● **EXERCISE DESCRIPTION**: Every entry, exactly as given, must be retyped.

● **MATERIAL PROVIDED**:
════════════════════

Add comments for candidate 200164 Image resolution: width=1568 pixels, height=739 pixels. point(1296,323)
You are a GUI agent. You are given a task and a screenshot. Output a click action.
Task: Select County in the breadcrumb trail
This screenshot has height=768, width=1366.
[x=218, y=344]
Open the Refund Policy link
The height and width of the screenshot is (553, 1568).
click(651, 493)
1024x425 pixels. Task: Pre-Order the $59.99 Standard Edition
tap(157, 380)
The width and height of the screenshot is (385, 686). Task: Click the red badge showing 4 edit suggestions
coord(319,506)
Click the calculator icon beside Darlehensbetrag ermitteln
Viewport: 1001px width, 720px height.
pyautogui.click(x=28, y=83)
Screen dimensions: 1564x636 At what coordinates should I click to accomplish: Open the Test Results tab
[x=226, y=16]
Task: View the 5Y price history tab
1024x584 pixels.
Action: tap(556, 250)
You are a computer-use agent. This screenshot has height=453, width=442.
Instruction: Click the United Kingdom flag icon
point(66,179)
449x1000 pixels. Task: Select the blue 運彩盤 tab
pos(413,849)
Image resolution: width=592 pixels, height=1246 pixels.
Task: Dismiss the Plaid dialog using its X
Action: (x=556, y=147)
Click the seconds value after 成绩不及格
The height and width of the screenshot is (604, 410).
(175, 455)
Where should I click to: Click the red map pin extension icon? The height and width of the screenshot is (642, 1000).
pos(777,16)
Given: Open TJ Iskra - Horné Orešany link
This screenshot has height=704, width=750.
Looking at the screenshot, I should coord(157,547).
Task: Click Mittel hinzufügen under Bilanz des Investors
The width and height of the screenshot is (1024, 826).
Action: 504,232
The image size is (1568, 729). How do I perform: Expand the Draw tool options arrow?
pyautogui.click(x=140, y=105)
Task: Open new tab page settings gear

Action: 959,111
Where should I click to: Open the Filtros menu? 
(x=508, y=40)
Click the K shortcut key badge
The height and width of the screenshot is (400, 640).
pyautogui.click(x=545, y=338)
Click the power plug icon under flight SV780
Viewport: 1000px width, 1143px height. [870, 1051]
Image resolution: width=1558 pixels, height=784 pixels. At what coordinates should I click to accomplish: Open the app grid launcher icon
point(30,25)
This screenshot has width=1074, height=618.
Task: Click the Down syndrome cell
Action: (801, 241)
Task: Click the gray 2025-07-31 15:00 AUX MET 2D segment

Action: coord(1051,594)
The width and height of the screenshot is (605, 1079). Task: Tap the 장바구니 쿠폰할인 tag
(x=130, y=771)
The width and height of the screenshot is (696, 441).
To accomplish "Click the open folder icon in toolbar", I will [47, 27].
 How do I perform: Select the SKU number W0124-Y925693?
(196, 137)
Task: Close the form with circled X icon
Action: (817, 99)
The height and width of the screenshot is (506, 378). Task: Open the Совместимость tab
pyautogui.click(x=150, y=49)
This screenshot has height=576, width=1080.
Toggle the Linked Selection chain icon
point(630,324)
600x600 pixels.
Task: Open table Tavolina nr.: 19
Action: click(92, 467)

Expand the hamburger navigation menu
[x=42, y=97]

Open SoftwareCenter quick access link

════════════════════

● **ANSWER TO THIS EXERCISE**:
Add comments for candidate 200164 Image resolution: width=1568 pixels, height=739 pixels. point(1296,323)
You are a GUI agent. You are given a task and a screenshot. Output a click action.
Task: Select County in the breadcrumb trail
This screenshot has height=768, width=1366.
[x=218, y=344]
Open the Refund Policy link
The height and width of the screenshot is (553, 1568).
click(651, 493)
1024x425 pixels. Task: Pre-Order the $59.99 Standard Edition
tap(157, 380)
The width and height of the screenshot is (385, 686). Task: Click the red badge showing 4 edit suggestions
coord(319,506)
Click the calculator icon beside Darlehensbetrag ermitteln
Viewport: 1001px width, 720px height.
pyautogui.click(x=28, y=83)
Screen dimensions: 1564x636 At what coordinates should I click to accomplish: Open the Test Results tab
[x=226, y=16]
Task: View the 5Y price history tab
1024x584 pixels.
Action: tap(556, 250)
You are a computer-use agent. This screenshot has height=453, width=442.
Instruction: Click the United Kingdom flag icon
point(66,179)
449x1000 pixels. Task: Select the blue 運彩盤 tab
pos(413,849)
Image resolution: width=592 pixels, height=1246 pixels.
Task: Dismiss the Plaid dialog using its X
Action: (x=556, y=147)
Click the seconds value after 成绩不及格
The height and width of the screenshot is (604, 410).
(175, 455)
Where should I click to: Click the red map pin extension icon? The height and width of the screenshot is (642, 1000).
pos(777,16)
Given: Open TJ Iskra - Horné Orešany link
This screenshot has height=704, width=750.
Looking at the screenshot, I should coord(157,547).
Task: Click Mittel hinzufügen under Bilanz des Investors
The width and height of the screenshot is (1024, 826).
Action: 504,232
The image size is (1568, 729). How do I perform: Expand the Draw tool options arrow?
pyautogui.click(x=140, y=105)
Task: Open new tab page settings gear

Action: 959,111
Where should I click to: Open the Filtros menu? 
(x=508, y=40)
Click the K shortcut key badge
The height and width of the screenshot is (400, 640).
pyautogui.click(x=545, y=338)
Click the power plug icon under flight SV780
Viewport: 1000px width, 1143px height. [870, 1051]
Image resolution: width=1558 pixels, height=784 pixels. At what coordinates should I click to accomplish: Open the app grid launcher icon
point(30,25)
This screenshot has width=1074, height=618.
Task: Click the Down syndrome cell
Action: (801, 241)
Task: Click the gray 2025-07-31 15:00 AUX MET 2D segment

Action: coord(1051,594)
The width and height of the screenshot is (605, 1079). Task: Tap the 장바구니 쿠폰할인 tag
(x=130, y=771)
The width and height of the screenshot is (696, 441).
To accomplish "Click the open folder icon in toolbar", I will [47, 27].
 How do I perform: Select the SKU number W0124-Y925693?
(196, 137)
Task: Close the form with circled X icon
Action: (817, 99)
The height and width of the screenshot is (506, 378). Task: Open the Совместимость tab
pyautogui.click(x=150, y=49)
This screenshot has height=576, width=1080.
Toggle the Linked Selection chain icon
point(630,324)
600x600 pixels.
Task: Open table Tavolina nr.: 19
Action: click(92, 467)

Expand the hamburger navigation menu
[x=42, y=97]

Open SoftwareCenter quick access link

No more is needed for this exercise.